Мы заговорили о разнице между «Мертвым домом» и теперешней каторгой.
Сокольский говорил горячо, страстно, увлекаясь, как человек, которому на своих плечах пришлось вынести все это.
– Даже не «Мертвый дом»! – говорил он, вскочив со стула и энергично жестикулируя. – Даже не он! Там даже что-то было. Вспомните этот ужас, это отвращение к палачу. А здесь даже и этого нет… А эти дивные строки Федора Михайловича…
В эту минуту дверь отворилась, и явившийся ко мне с визитом смотритель поселений на полуфразе перебил Сокольского.
– Сбегай-ка, братец, на конюшню. Вели, чтоб мне тройку прислали!
– Слушаю, ваше высокоблагородие! – выкрикнул Сокольский и со всех ног бросился из комнаты.
Я схватился за голову.
– Зачем вы это?
Смотритель глядел на меня во все глаза.
– Что зачем?
– Да разве нельзя было кого другого послать?.. Хоть бы из уважения ко мне…
Он расхохотался.
– Да вы что это? Гуманничать с ними думаете? С мерзавцами? Да поверьте вы мне: мерзавцы, мерзавцы и мерзавцы – и больше ничего! Что ему сделается?
С Сокольским мы потом виделись часто. Он деятельно, охотно мне помогал знакомиться с каторгой, собирать песни, составлять словарь арестантских выражений.
Но каждый раз, как я заговаривал о чем-нибудь, кроме каторги, он весь как-то съеживался и бормотал:
– Нет, нет. Не надо об этом… Ни о чем не надо… Вы уедете, а мне еще тяжелей будет… Не надо!..
Одну странность я заметил в Сокольском.
Он словно чего-то недоговаривал… Придет, посидит, повертится на стуле, поговорит о каких-то пустяках и уйдет… Словно давится он чем-то, что никак не может сойти у него с языка.
Старался навести его на этот разговор.
– Сокольский, вы, кажется, мне что-то хотите сказать? Пожалуйста, откровенно…
– Нет, нет… Ничего, ничего… Право, ничего… До свиданья, до свиданья!
Становилось тягостно.
– Сокольский, – как-то не без страха начал я, – я скоро уезжаю из Корсаковска. Вы мне много помогли в моей работе… Я за это ведь получаю гонорар и считаю своим долгом…
На лице Сокольского отразилось страдание. Во взгляде, который он кинул на меня, было много злобы.

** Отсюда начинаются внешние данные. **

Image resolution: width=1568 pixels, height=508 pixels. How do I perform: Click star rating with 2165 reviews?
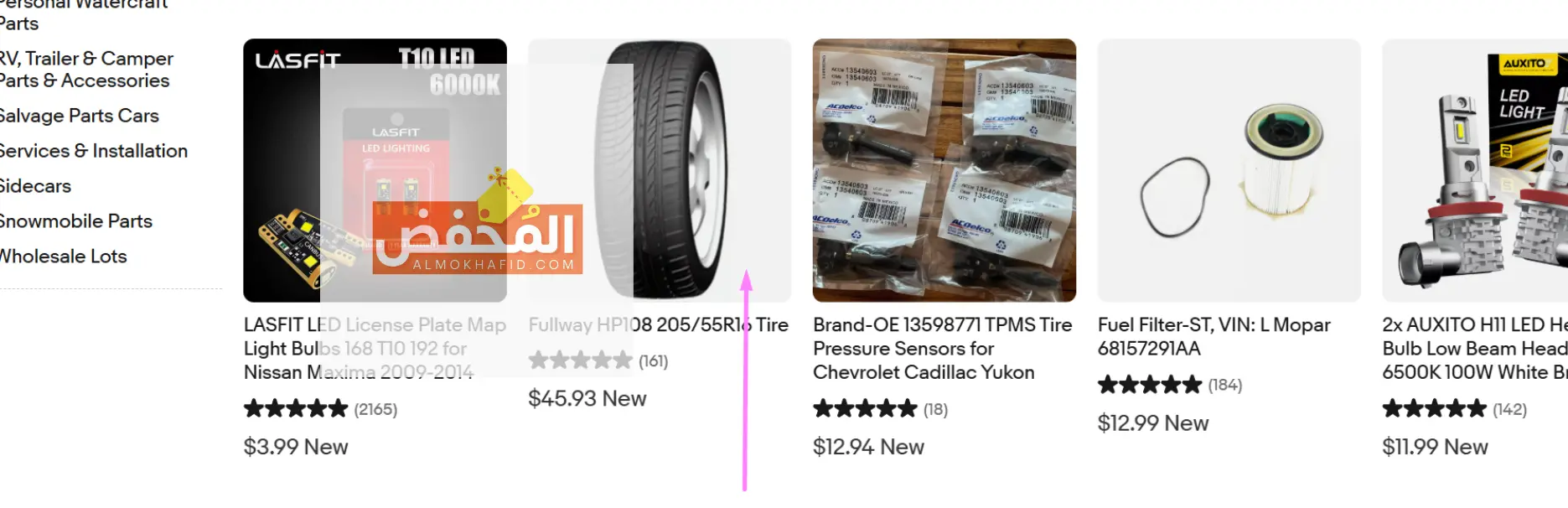click(295, 409)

– К вам идет кто-то… идет…
Его чуть не на половину откушенный язык заплетался и шепелявил еще больше:
– Ишдет… Ишдет…
И Сокольский выбежал из комнаты.
– Да Боже мой! Что ж это все за муки?! – должно быть, вслух крикнул я, потому что хозяйка отворила двери и спросила:
– Чаю прикажете?! Звали?
Через несколько времени встречаю моего знакомого, «адвоката за каторгу», «дурачка» Шапошникова.[17 - См. очерк «Два полюса».]
– Слушайте, Шапошников. Вы приятель Сокольского. Он что-то имеет ко мне, да все…
Шапошников пристально посмотрел мне в глаза и захохотал.
– Подстрелить вас хочет, ваше высокоблагородие, да все не решается!
– Как подстрелить? Какой вздор говорите!
– Как подстреливают? Денег попросить, семь целковых. Татары насели. Он тут майданщику, да и другим, за водку и за разное семь рублей должен. Узнали, что он к вашему высокоблагородию ходит, и насели: «Проси да проси у барина». Избить до полусмерти обещают. А он давится, шельма! Ха-ха-ха!.. Давеча от вас в тюрьму как угорелый прибег. «Догадался!» – кричит. Ха-ха-ха!.. В каторге да этакие нежности!
– Да нате, нате вам, Шапошников, пойдите, сейчас же отдайте… Не говорите ему про наш разговор… Скажите, что я вам дал, лично вам… Сделайте там как хотите…
Во взгляде Шапошникова на одно мгновение сверкнула какая-то жалость, но он сейчас же прищурил глаза и посмотрел на меня с иронией.